Despite the recent turmoil around emerging markets, Brazil still presents long-term opportunities within its energy sector. According to the Brazilian national agency's 10-year plan, electricity consumption in the country will grow 5.9% annually until 2019, showing a 40% increase from 2012. In addition, government spending plans will improve the current industry infrastructure, helping companies reach the desired growth. So, if you are willing to start a position in this sector, here are three companies to consider.

Increasing generation
First, we have Companhia Energetica Minas Gerais (CIG -3.63%), also known as Cemig, which produces, transforms, transmits, and distributes electric power primarily to clients in the southeast and south of Brazil.

Some recent news concerning Cemig has been impressive. The company has undergone a $1 billion investment to enhance the quality of its distribution services. Plus, its recent partnership with Vale (VALE -0.09%) has raised expectations as it expands business opportunities. The agreement consists of the creation of a new company, with 55% ownership by Vale and 45% by Cemig, that holds assets capable of initially generating 1,158 MW. Regarding generation, Cemig's growth plans are aggressive, as it expects to reach a power generation of 239.7 TWh in 2035, giving the company a market share of 19%.

However, the company's high dependence on hydro sources for electricity could be a problem, as 97% of Cemig's installed generation capacity is hydro. In addition, government interference remains an issue, as the state of Minas Gerais is Cemig's major shareholder. The government has a history of interference in the company's affairs, affecting its performance.

Exposed to tariff cuts
Next is CPFL Energia (CPL), which generates electricity through hydroelectric plants, small hydropower plants and thermoelectric power stations. It is Brazil's largest private power distributor.

Fundamentals are solid for CPFL Energia, as its scale and distribution monopoly give it a sustainable competitive advantage. Plus, Brazil's young regulatory environment gives the company an additional competitive advantage, since about three fourths of its operating income is derived from regulated electricity sales, providing a steady and predictable cash flow stream.

However, this competitive advantage can turn into a problem. In March last year, the Brazilian government approved reducing energy tariffs on average by 20%, and for industry, agriculture, business, and the services sector, the discount could reach as high as 32%. Such a decision has a strong impact on companies like CPFL Energia, considering its high exposure to regulated tariffs.

Government interference
Finally, there's Companhia Paranaense de Energia (ELP -0.14%). Also known as Copel, it produces, transforms, transmits, distributes, and sells electrical energy exclusively in the state of Paraná, Brazil.

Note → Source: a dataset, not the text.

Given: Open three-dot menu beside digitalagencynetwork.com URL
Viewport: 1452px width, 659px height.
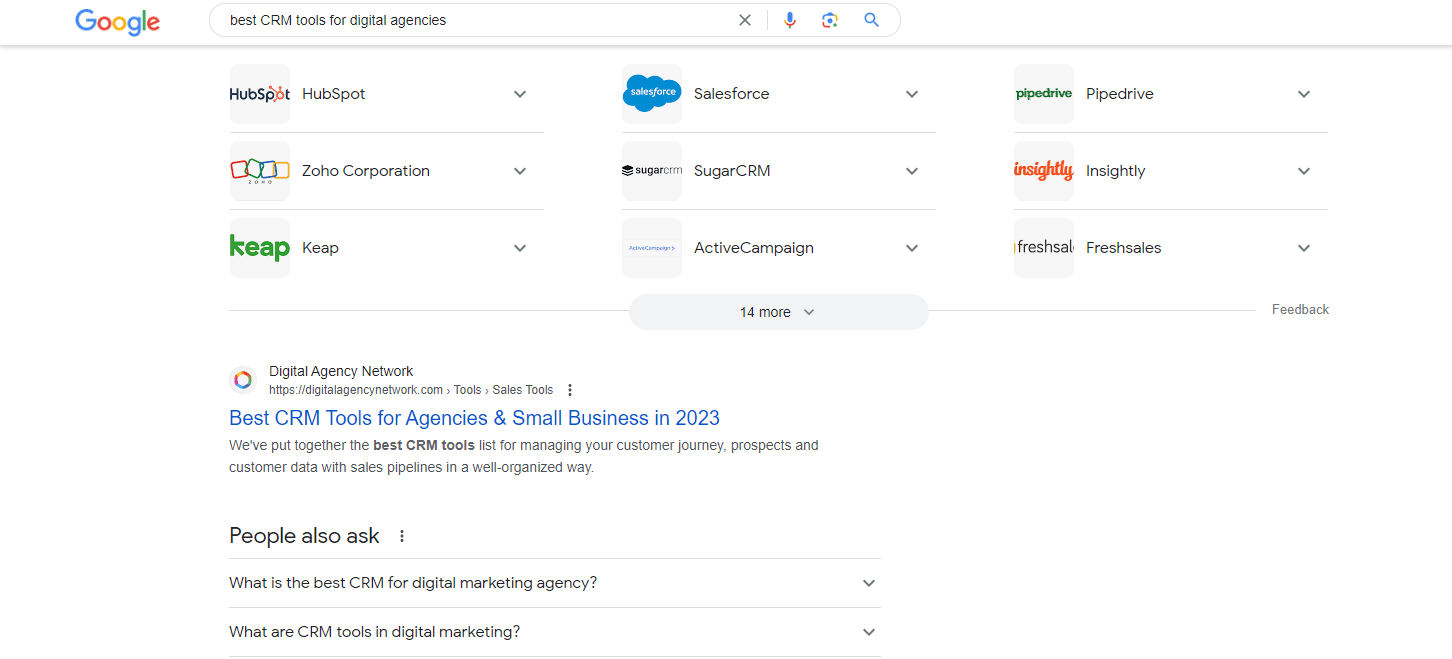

Fundamentals for Copel are sound, as the majority of the company's earnings growth potential lies in its generation and transmission assets. In fact, at the beginning of next year, Copel's generation base should grow by 300 MW when the Colider hydroelectric plant is completed.

Nonetheless, the main issue with this company has always been related to government interference, as state-dictated pricing has historically nullified Copel's competitive advantage. The government possesses 59% controlling interest over the company, and its recent actions to suspend rate increases is affecting the firm's underlying metrics.

Bottom line
Risk-tolerant investors should be able to benefit from Brazil's long-term economic growth prospects. Lately, however, volatility and uncertainty within the region are making funds and investors stay away from stocks in the emerging world. The corrections taking course are not over yet, and you might see some more volatility further on. Plus, the recent devaluation of the real affects some operations for these companies, which have debt that is denominated in dollars.

Regarding Cemig, if it plans to continue its course the company will be a major player in the country, with sound improvements in its generation capacity and profitability.

CPFL Energia is well-positioned to benefit from increased demand during the next decade. However, given the country's pressure on the real and growing inflation, regulated tariffs could be modified again, affecting profitability.

Similar issues affect Copel, and for this company it could be worse than with its peers. Unfortunately, at any given moment the company's management, regulatory regime, or operational strategy could change, to the detriment of shareholders.